We may have a group with a characteristic subgroup such that there are no other characteristic subgroups isomorphic to it, but there are other normal subgroups isomorphic to it.

Proof

Example of an Abelian group

Further information: prime-cube order group:p2timesp, agemo subgroups of a group of prime power order, omega subgroups of a group of prime power order

Let ${\displaystyle p}$ be any prime, and let ${\displaystyle G:=\mathbb {Z} /p\mathbb {Z} \times \mathbb {Z} /p^{2}\mathbb {Z} }$. In other words, ${\displaystyle G}$ is a direct product of cyclic groups of order ${\displaystyle p}$ and ${\displaystyle p^{2}}$ respectively.

Consider the subgroup ${\displaystyle H:=\operatorname {Agemo} ^{1}(G)}$: the set of all elements of ${\displaystyle G}$ that can be written as ${\displaystyle p^{th}}$ powers. This set is ${\displaystyle 0\times p\mathbb {Z} /p^{2}\mathbb {Z} }$.

• ${\displaystyle H}$ is a characteristic subgroup: It is defined as the set of ${\displaystyle p^{th}}$ powers, so it is clearly invariant under conjugation.
• There is no other characteristic subgroup of ${\displaystyle G}$ of order ${\displaystyle p}$: All the subgroups of order ${\displaystyle p}$ in ${\displaystyle G}$ lie inside ${\displaystyle \Omega _{1}(G)=\mathbb {Z} /p\mathbb {Z} \times p\mathbb {Z} /p^{2}\mathbb {Z} }$. Further, automorphisms of the form ${\displaystyle (a,b)\mapsto (a+b,b)}$ permute all the other subgroups.
• There are other normal subgroups of ${\displaystyle G}$ of order ${\displaystyle p}$: In fact, there are ${\displaystyle p}$ of them: the other ${\displaystyle p}$ subgroups of ${\displaystyle \Omega _{1}(G)}$.

Thus, ${\displaystyle H}$ is characteristic-isomorph-free in ${\displaystyle G}$ but is not normal-isomorph-free in ${\displaystyle G}$.
===
What to do =
#1 Using the example on characteristic subgroups, answer each question below.
(a) Of which cyclic groups is G a direct product?
(b) Which elements of G make up the subgroup H?
(c) How many other normal subgroups of order p does G have?
#2 Quote the example on characteristic subgroups word for word, from "Consider the subgroup" to "the other subgroups.".
===
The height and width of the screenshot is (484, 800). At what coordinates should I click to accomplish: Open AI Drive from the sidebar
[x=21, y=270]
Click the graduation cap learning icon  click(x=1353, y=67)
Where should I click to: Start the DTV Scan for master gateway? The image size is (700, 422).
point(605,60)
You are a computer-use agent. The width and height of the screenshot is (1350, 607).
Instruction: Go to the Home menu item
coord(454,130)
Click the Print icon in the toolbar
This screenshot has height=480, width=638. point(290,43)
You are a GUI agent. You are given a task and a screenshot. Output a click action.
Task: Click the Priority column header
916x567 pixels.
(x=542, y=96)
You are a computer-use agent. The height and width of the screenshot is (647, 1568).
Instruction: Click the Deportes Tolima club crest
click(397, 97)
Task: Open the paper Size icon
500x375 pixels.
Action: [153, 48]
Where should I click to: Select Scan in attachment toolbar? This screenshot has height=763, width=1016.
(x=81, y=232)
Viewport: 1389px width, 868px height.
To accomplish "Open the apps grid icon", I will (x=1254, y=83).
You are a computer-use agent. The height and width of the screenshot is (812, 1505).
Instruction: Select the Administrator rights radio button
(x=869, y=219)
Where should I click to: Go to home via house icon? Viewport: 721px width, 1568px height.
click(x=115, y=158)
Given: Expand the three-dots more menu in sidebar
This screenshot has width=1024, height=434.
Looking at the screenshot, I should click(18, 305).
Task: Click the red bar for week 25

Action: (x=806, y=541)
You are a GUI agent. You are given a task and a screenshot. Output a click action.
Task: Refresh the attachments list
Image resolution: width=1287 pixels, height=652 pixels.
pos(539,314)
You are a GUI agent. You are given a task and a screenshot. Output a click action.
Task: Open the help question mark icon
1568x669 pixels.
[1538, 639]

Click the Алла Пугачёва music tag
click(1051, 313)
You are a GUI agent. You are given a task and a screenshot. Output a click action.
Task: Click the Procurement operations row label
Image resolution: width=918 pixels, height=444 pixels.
===
Solved problems =
#1
(a) Cyclic groups of order p and p² respectively.
(b) All elements of G that can be written as pth powers, which is the set 0 × pℤ/p²ℤ.
(c) There are p of them, the other p subgroups of Ω₁(G).

#2
Consider the subgroup ${\displaystyle H:=\operatorname {Agemo} ^{1}(G)}$: the set of all elements of ${\displaystyle G}$ that can be written as ${\displaystyle p^{th}}$ powers. This set is ${\displaystyle 0\times p\mathbb {Z} /p^{2}\mathbb {Z} }$.

• ${\displaystyle H}$ is a characteristic subgroup: It is defined as the set of ${\displaystyle p^{th}}$ powers, so it is clearly invariant under conjugation.
• There is no other characteristic subgroup of ${\displaystyle G}$ of order ${\displaystyle p}$: All the subgroups of order ${\displaystyle p}$ in ${\displaystyle G}$ lie inside ${\displaystyle \Omega _{1}(G)=\mathbb {Z} /p\mathbb {Z} \times p\mathbb {Z} /p^{2}\mathbb {Z} }$. Further, automorphisms of the form ${\displaystyle (a,b)\mapsto (a+b,b)}$ permute all the other subgroups.